## WORK REQUEST 1
According to the discussion of comparing two Swift arrays, why should elements not be removed inside the search loop? Answer in one to three sentences.

(Beginning of PASSAGE TO READ)

How can I compare two Arrays in Swift and mutate one of the arrays if two Items are the same

I want to compare two Arrays with each other, that means each single item of them.
I need to run some code if two items in this arrays are the same.
I've done that so far with two For-Loops, but someone in the comments says that's not that good (because I get an Error too.
Has anybody an Idea which Code I can use to reach that?
Btw: That's the code I used before:
var index = 0
for Item1 in Array1 {
for Item2 in Array2 {
if (Item1 == Item2) {
// Here I want to put some code if the items are the same
}
}
// Index is in this case the counter which counts on which place in the Array1 I am.
index += 1
}
Okay I'll try again to describe what I mean:
I want to compare two Arrays. If there are some Items the same, I want to delete that Item from Array A / Array 1.
Okay if that is working, I want to add a few more statements that alow me to delete a Item only if an parameter of this item has a special worth, but I think I can do this step alone.
If you want to compare items from different array you need to add Equatable protocol for your Item
For example:
struct Item: Equatable {
let name: String
static func ==(l: Item, r: Item) -> Bool {
return l.name == r.name
}
}
You need to decide by which attributes you want to compare your Item. In my case I compare by name.
let array1: [Item] = [
.init(name: "John"),
.init(name: "Jack"),
.init(name: "Soer"),
.init(name: "Kate")
]
let array2: [Item] = [
.init(name: "John"),
]
for item1 in array1 {
if array2.contains(item1) {
// Array 2 contains item from the array1 and you can perform your code.
}
}
If you want to support this
Okay I'll try again to describe what I mean: I want to compare two
Arrays. If there are some Items the same, I want to delete that Item
from Array A / Array 1. Okay if that is working, I want to add a few
more statements that alow me to delete a Item only if an parameter of
this item has a special worth, but I think I can do this step alone.
I guess it can fit for you
You need to make your array1 mutable
var array1: [Item] = ...
Filter the array1 like this
let filteredArray1 = array1.filter { (item) -> Bool in
return !array2.contains(item)
}
And redefine your array1 with filtered array.
array1 = filteredArray1
Let me know it it works for you.
var itemsToRemove = array1.filter { array2.contains($0) }
for item in itemsToRemove {
if let i = array1.firstIndex(of: item) {
// run your conditional code here.
array1.remove(at: i)
}
}
Update
The question has been restated that elements are to be removed from one of the arrays.
You don't provide the actual code where you get the index out of bounds error, but it's almost certainly because you don't account for having removed elements when using the index, so you're probably indexing into a region that was valid at the start, but isn't anymore.
My first advice is don't do the actual removal inside the search loop. There is a solution to achieve the same result, which I'll give, but apart from having to be very careful about indexing into the shortened array, there is also a performance issue: Every deletion requires Array to shift all the later elements down one. That means that every deletion is an O(n) operation, which makes an the overall algorithim O(n^3).

(End of PASSAGE TO READ)

## WORK REQUEST 2
Report how many lines of the rows contain the word "your", counting only matches with the same case. Give only the number.

(Beginning of DATA SUPPLIED)

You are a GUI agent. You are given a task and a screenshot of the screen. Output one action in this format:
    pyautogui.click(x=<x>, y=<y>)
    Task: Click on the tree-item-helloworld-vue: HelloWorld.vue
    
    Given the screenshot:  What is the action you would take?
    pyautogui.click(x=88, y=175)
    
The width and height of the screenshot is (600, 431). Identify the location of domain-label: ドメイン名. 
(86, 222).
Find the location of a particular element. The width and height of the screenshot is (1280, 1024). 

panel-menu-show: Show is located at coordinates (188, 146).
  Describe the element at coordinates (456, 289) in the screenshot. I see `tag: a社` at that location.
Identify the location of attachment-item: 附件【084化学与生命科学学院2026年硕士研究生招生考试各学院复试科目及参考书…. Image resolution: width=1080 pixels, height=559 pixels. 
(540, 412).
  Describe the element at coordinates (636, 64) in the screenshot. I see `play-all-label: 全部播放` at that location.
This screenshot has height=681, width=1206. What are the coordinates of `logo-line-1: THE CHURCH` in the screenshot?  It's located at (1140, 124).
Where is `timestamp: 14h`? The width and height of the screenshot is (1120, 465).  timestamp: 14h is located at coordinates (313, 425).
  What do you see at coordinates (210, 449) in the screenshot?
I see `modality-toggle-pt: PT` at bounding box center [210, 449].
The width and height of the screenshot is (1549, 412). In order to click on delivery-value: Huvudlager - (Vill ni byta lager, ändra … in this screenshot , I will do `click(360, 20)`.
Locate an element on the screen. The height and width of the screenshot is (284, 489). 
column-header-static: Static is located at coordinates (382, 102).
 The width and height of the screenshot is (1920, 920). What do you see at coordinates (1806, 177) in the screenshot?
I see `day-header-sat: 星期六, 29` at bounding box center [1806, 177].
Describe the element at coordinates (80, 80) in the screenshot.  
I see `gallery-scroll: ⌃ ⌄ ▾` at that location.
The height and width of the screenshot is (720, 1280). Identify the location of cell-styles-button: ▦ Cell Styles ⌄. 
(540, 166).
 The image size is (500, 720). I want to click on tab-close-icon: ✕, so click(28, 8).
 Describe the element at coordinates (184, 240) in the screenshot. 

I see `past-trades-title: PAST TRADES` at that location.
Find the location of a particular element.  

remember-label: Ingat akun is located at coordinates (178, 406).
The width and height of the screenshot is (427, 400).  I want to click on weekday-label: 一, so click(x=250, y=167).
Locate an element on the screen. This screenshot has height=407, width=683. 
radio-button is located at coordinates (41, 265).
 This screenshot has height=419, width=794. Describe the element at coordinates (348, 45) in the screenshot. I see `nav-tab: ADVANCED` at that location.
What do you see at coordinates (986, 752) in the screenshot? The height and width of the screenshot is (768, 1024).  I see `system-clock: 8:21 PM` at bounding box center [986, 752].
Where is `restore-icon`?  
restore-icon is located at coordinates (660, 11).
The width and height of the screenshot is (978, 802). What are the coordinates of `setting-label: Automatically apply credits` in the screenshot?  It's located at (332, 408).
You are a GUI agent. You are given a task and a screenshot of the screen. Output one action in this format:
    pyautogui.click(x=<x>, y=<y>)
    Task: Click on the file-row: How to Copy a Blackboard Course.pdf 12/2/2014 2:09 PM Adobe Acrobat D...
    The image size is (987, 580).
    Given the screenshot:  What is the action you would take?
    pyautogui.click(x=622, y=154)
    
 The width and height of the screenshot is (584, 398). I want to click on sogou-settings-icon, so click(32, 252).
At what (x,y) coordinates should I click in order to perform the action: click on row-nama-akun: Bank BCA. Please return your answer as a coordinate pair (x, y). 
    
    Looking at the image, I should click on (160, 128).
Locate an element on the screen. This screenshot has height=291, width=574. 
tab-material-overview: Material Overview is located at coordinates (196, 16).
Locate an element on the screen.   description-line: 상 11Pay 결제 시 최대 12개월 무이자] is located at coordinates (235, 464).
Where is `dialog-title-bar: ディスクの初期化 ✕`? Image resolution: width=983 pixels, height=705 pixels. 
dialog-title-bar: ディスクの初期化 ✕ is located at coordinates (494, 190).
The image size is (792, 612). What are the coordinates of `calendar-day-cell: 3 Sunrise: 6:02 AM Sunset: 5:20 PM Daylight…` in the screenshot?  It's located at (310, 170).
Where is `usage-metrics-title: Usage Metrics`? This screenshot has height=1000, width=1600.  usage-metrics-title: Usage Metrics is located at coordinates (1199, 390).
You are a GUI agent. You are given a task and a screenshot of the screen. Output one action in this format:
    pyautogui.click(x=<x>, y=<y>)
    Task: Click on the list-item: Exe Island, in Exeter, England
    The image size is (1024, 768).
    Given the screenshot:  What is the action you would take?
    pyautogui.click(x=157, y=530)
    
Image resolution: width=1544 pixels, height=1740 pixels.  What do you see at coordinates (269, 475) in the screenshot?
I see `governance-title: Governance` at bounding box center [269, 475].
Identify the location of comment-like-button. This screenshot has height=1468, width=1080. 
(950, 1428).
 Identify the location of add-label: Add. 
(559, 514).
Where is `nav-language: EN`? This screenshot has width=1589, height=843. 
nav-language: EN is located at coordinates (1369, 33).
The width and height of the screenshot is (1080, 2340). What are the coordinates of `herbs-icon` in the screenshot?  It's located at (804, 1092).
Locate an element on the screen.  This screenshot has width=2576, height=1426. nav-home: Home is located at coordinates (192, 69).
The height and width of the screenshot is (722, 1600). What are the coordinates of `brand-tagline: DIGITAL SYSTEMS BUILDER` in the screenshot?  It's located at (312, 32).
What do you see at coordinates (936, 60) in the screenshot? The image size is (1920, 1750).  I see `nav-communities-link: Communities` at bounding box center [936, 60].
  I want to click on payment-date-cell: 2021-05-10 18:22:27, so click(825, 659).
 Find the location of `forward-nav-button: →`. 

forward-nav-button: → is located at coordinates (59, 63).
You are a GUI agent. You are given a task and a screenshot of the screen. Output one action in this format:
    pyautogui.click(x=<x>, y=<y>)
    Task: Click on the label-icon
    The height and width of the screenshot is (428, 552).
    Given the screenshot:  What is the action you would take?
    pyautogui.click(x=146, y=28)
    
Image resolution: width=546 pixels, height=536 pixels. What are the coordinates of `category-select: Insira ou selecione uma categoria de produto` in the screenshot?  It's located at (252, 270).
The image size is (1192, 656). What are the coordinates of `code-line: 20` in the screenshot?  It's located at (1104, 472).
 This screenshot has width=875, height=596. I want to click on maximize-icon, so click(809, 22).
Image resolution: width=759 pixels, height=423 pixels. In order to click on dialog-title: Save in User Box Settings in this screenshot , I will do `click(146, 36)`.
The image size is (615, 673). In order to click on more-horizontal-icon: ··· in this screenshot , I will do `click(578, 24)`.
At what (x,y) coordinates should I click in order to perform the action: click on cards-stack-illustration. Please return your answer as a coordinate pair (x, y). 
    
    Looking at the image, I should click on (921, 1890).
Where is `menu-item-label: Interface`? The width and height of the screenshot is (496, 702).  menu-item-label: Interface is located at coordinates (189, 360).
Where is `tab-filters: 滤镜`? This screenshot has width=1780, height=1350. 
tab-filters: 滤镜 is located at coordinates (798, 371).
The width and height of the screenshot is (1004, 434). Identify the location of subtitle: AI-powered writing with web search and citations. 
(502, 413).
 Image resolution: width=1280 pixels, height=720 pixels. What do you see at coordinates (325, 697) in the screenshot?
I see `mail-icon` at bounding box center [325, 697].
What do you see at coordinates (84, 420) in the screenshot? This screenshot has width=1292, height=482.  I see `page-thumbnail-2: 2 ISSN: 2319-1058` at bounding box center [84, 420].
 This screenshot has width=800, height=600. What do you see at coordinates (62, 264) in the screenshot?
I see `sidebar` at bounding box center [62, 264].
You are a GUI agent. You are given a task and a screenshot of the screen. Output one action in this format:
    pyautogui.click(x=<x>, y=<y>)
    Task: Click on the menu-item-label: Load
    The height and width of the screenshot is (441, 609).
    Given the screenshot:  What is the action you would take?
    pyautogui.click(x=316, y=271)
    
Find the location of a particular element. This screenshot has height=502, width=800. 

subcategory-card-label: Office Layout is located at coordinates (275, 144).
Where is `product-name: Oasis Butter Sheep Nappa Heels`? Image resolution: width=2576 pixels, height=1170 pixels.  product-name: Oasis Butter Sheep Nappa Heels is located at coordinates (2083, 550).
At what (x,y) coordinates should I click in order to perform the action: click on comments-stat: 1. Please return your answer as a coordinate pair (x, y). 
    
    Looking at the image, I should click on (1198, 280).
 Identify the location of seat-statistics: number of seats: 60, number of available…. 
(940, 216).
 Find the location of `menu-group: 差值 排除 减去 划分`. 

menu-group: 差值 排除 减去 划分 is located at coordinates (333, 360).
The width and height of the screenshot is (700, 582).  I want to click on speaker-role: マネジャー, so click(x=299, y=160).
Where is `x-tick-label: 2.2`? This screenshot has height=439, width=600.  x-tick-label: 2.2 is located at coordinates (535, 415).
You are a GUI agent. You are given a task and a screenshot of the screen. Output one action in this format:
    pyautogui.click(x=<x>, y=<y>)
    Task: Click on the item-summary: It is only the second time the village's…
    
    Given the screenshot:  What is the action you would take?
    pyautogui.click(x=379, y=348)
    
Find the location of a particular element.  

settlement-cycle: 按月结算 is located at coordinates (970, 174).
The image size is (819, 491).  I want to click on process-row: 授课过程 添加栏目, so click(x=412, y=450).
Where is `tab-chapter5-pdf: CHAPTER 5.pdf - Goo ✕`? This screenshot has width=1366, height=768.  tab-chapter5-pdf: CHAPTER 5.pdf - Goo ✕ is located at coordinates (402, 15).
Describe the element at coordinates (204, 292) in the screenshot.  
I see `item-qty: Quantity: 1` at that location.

(End of DATA SUPPLIED)

## EXERCISE ANSWER 1
Removing elements while searching means the index can point into a region that was valid at the start but no longer exists in the shortened array. There is also a performance cost. Every deletion makes the array shift all later elements down one, so each deletion is O(n) and the overall algorithm becomes O(n^3).

## EXERCISE ANSWER 2
3